Wherever the string "agent" appears in the records, return the line that holds it.

(Stored data)
____________________

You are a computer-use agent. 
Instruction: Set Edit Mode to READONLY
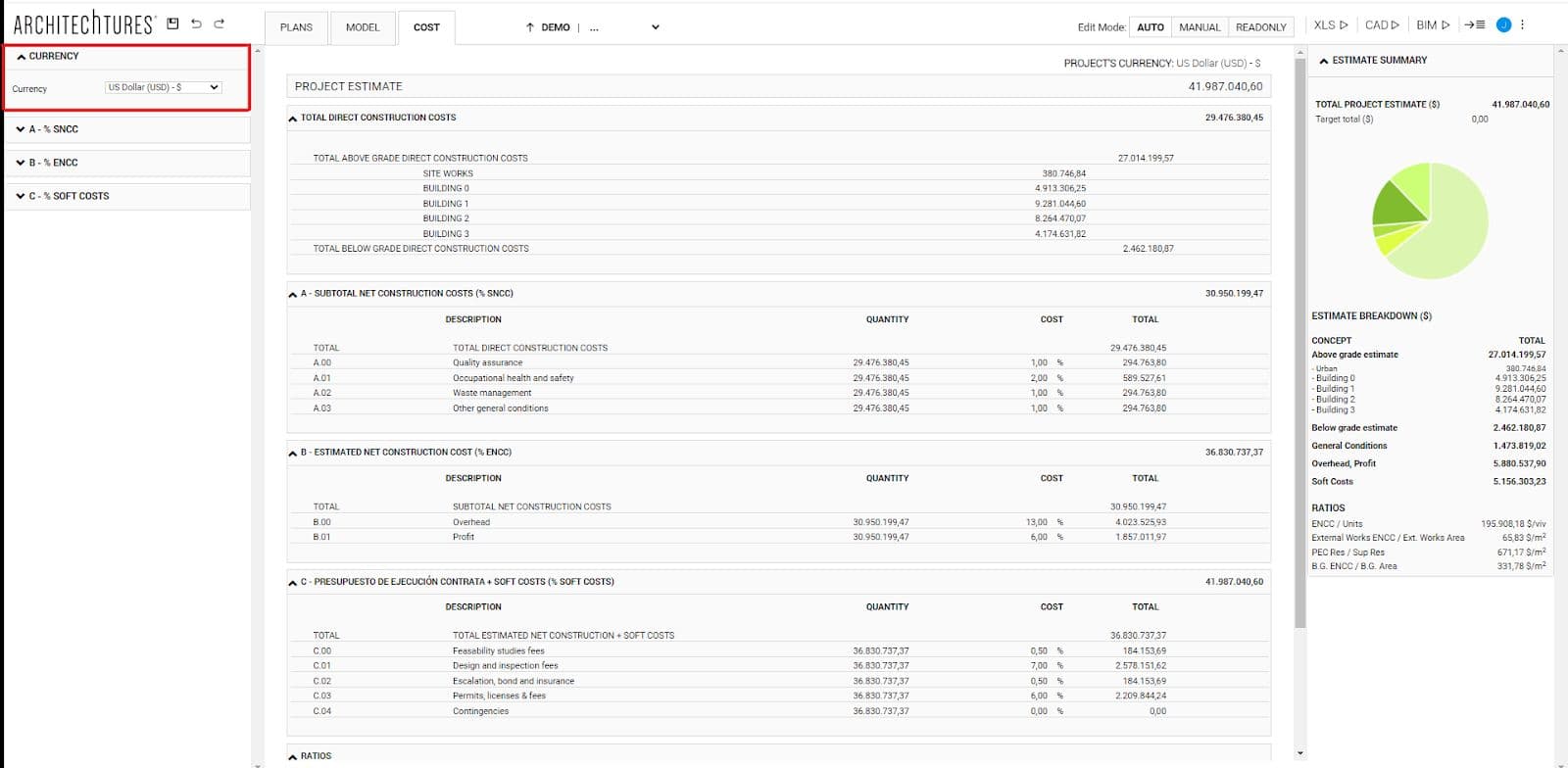(1260, 27)
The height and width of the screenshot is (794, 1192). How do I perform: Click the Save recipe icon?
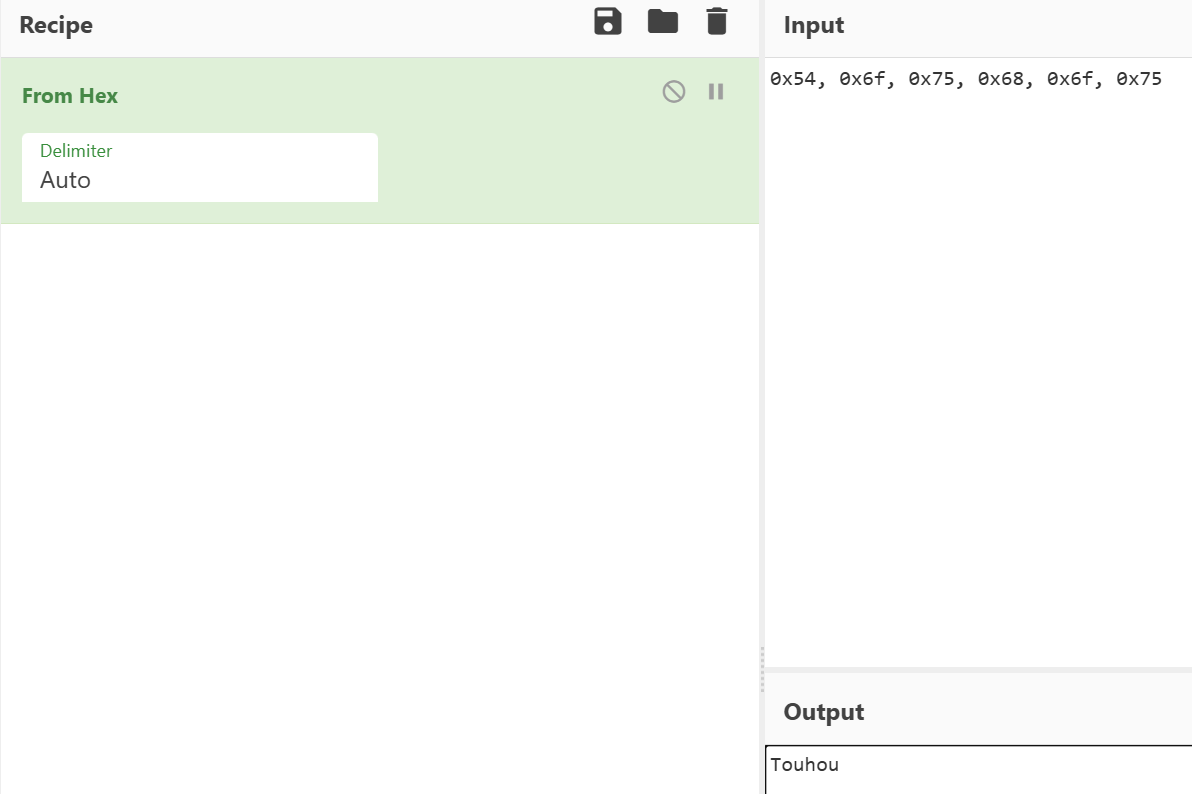607,22
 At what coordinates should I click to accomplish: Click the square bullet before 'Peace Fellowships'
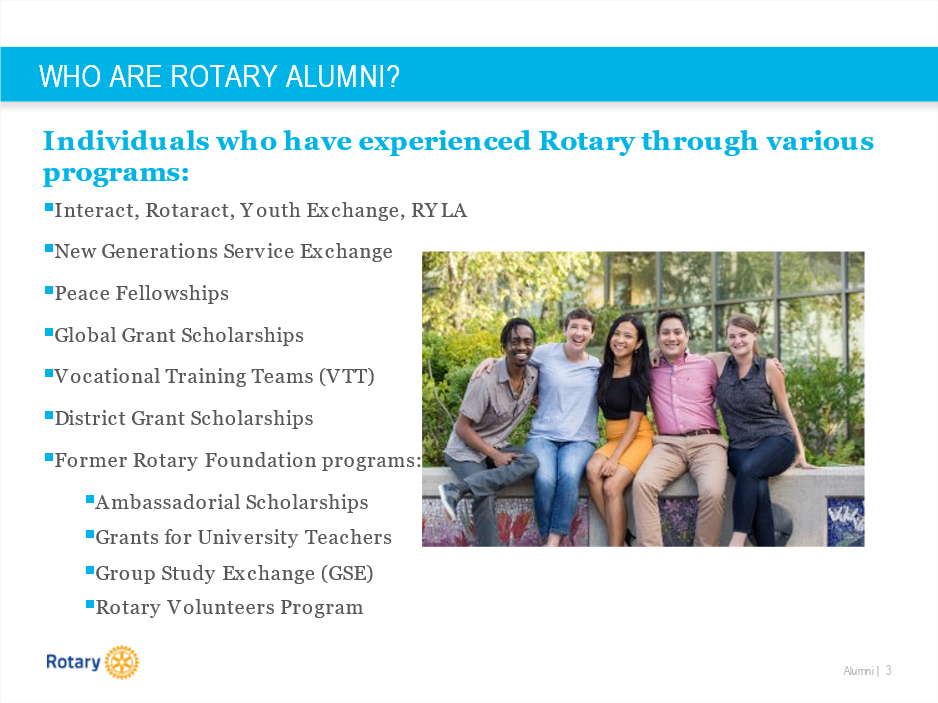[x=49, y=290]
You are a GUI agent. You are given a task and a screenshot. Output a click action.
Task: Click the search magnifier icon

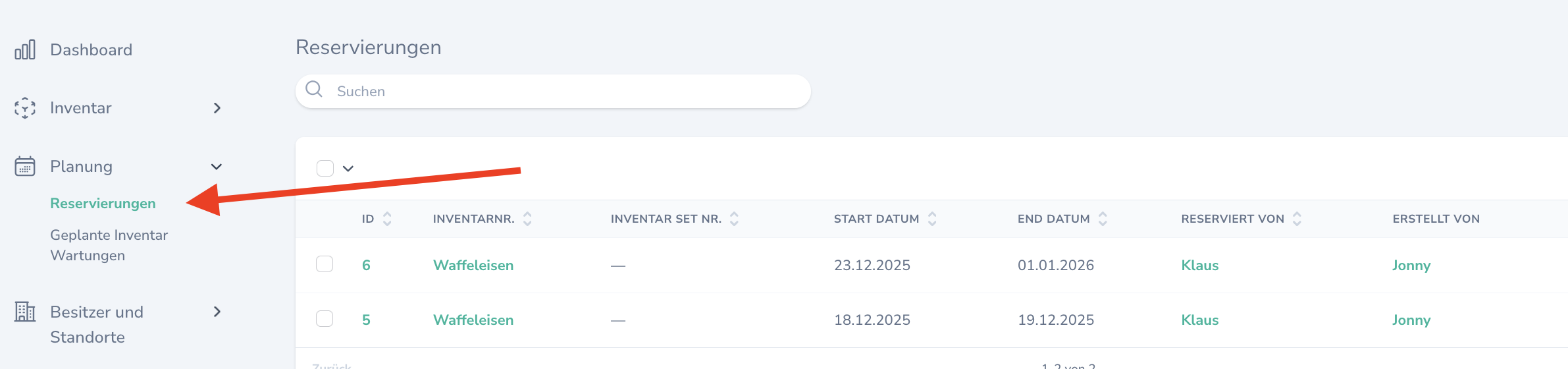314,90
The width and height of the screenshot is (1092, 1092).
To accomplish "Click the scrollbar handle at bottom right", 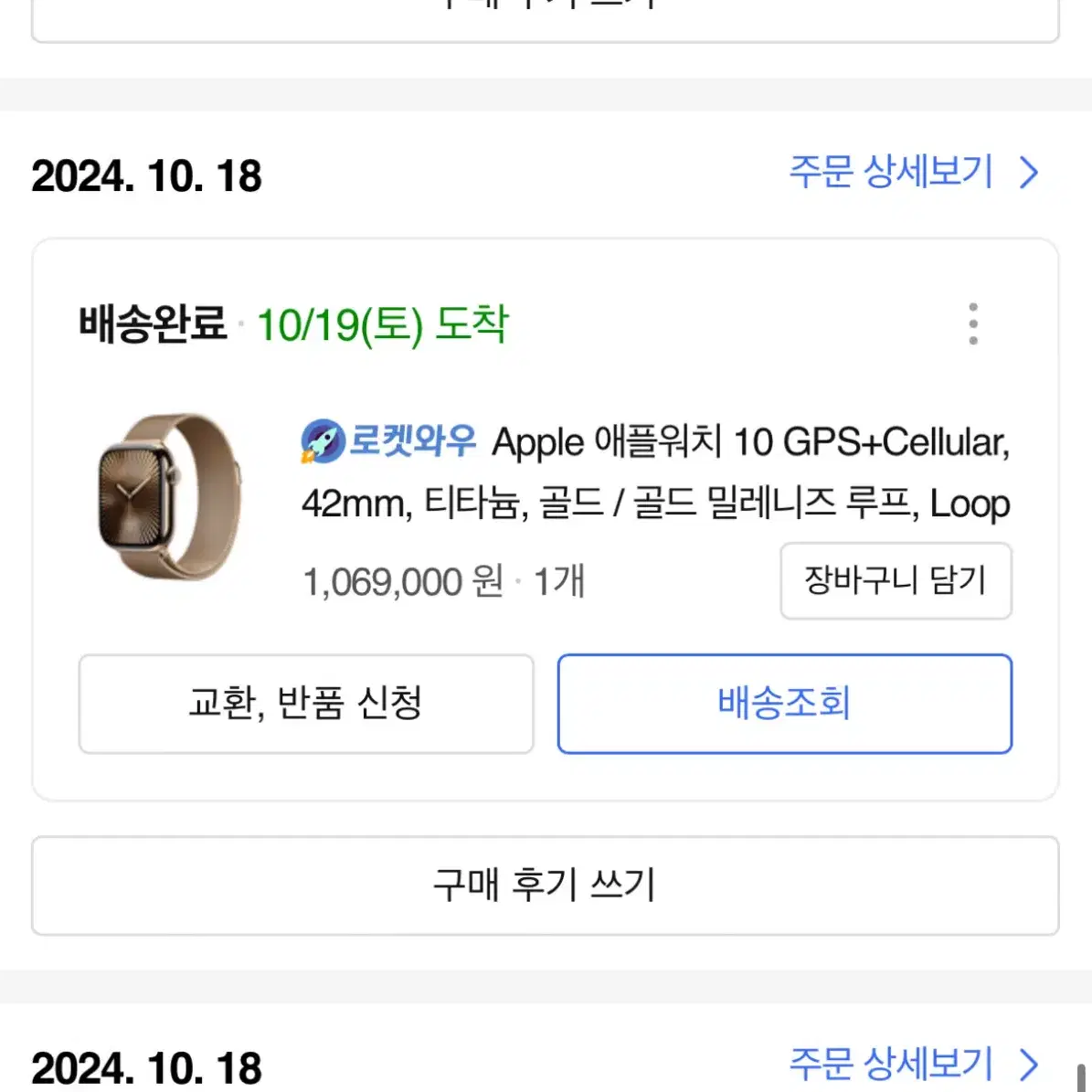I will (1082, 1077).
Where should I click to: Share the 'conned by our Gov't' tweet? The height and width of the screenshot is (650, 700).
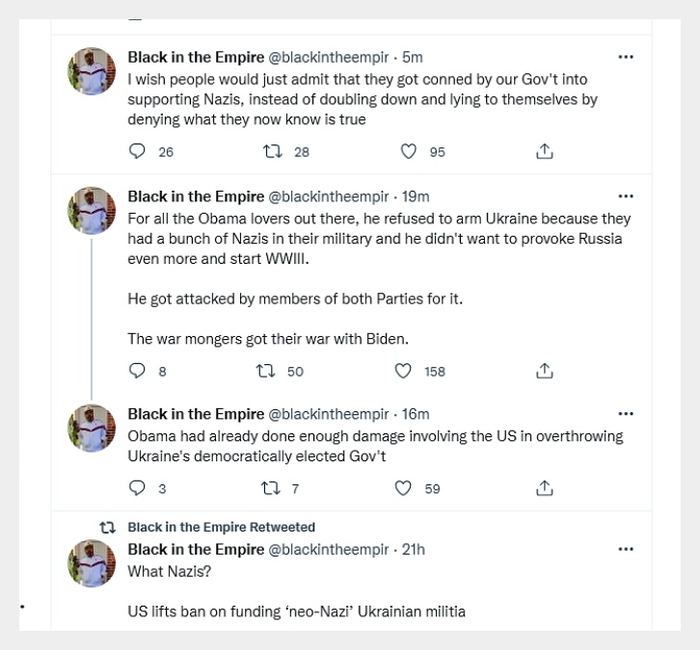[x=545, y=152]
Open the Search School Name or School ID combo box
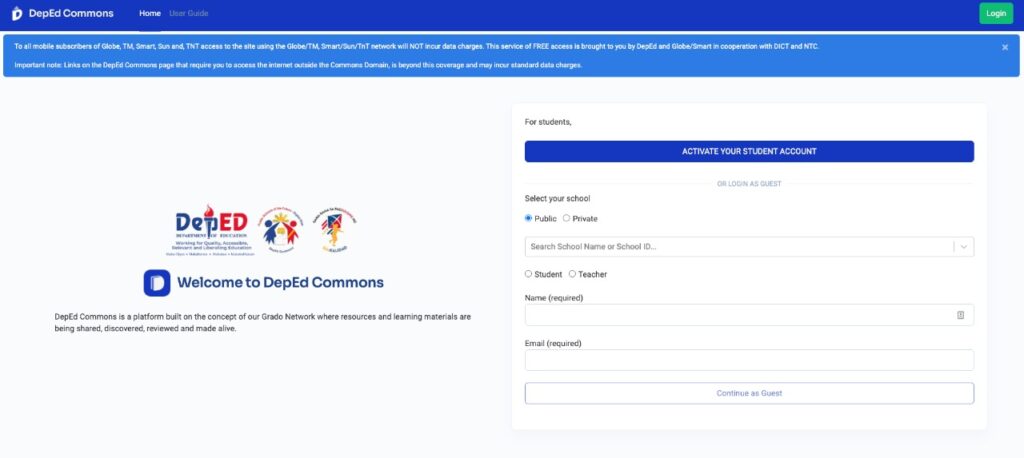This screenshot has height=458, width=1024. [749, 247]
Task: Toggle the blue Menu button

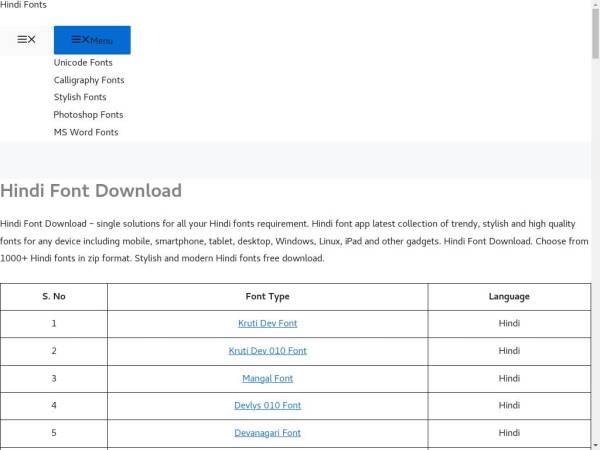Action: 92,40
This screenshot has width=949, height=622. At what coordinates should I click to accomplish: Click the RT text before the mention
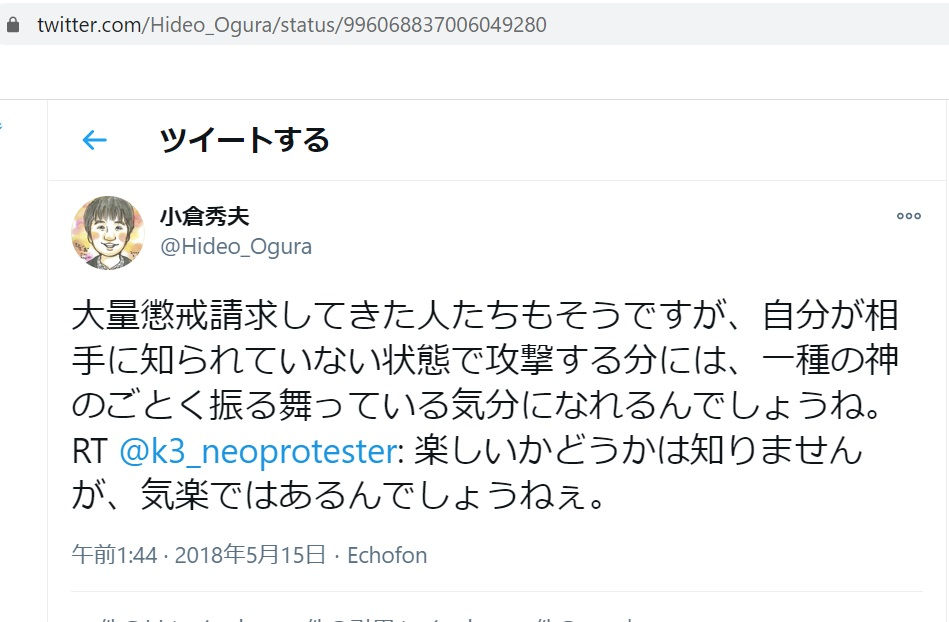pyautogui.click(x=88, y=451)
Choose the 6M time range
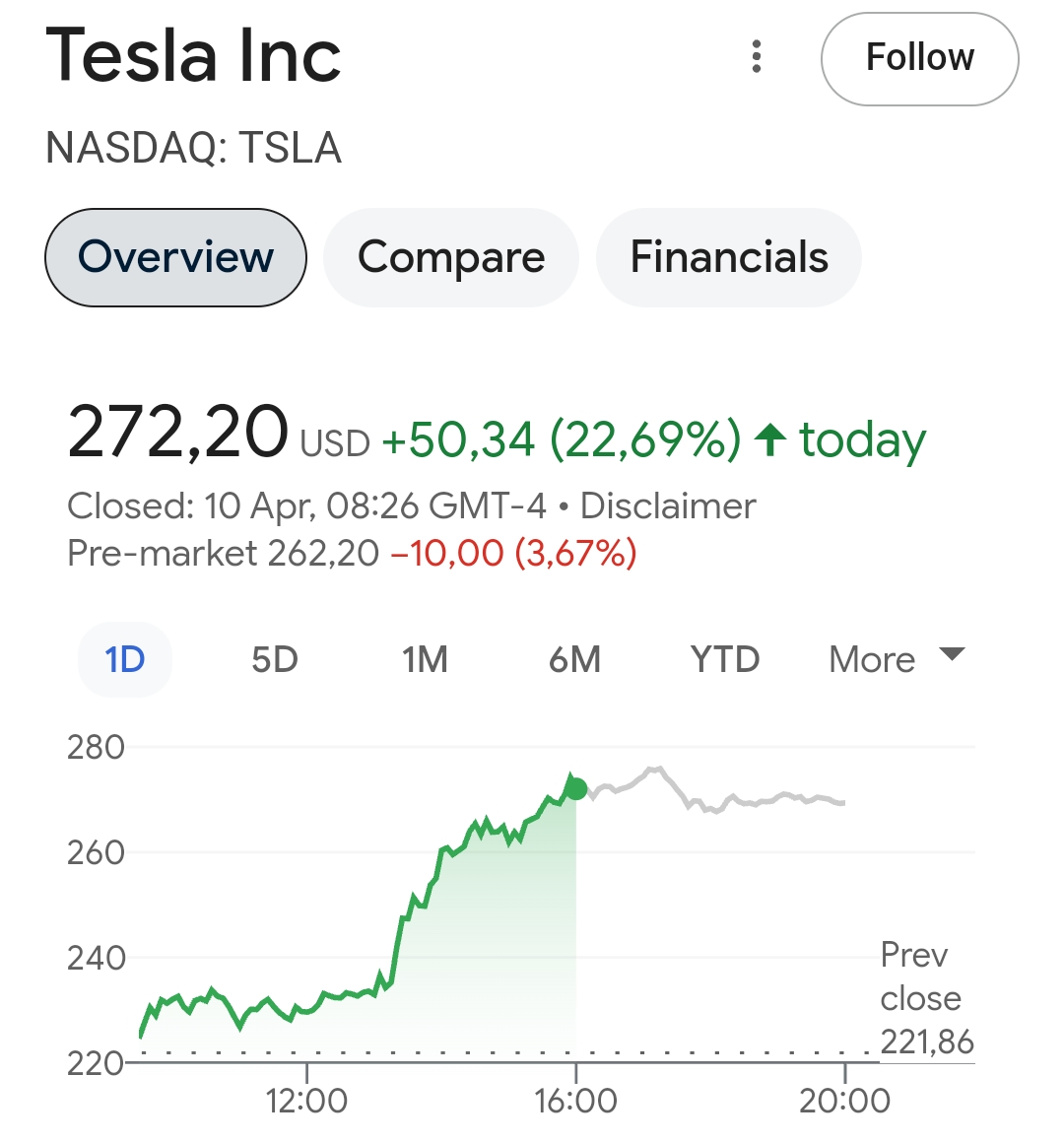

____________________

#### EXERCISE OUTPUT
You are a computer-use agent. 
You are a GUI agent. You are given a task and a screenshot. Output a click action.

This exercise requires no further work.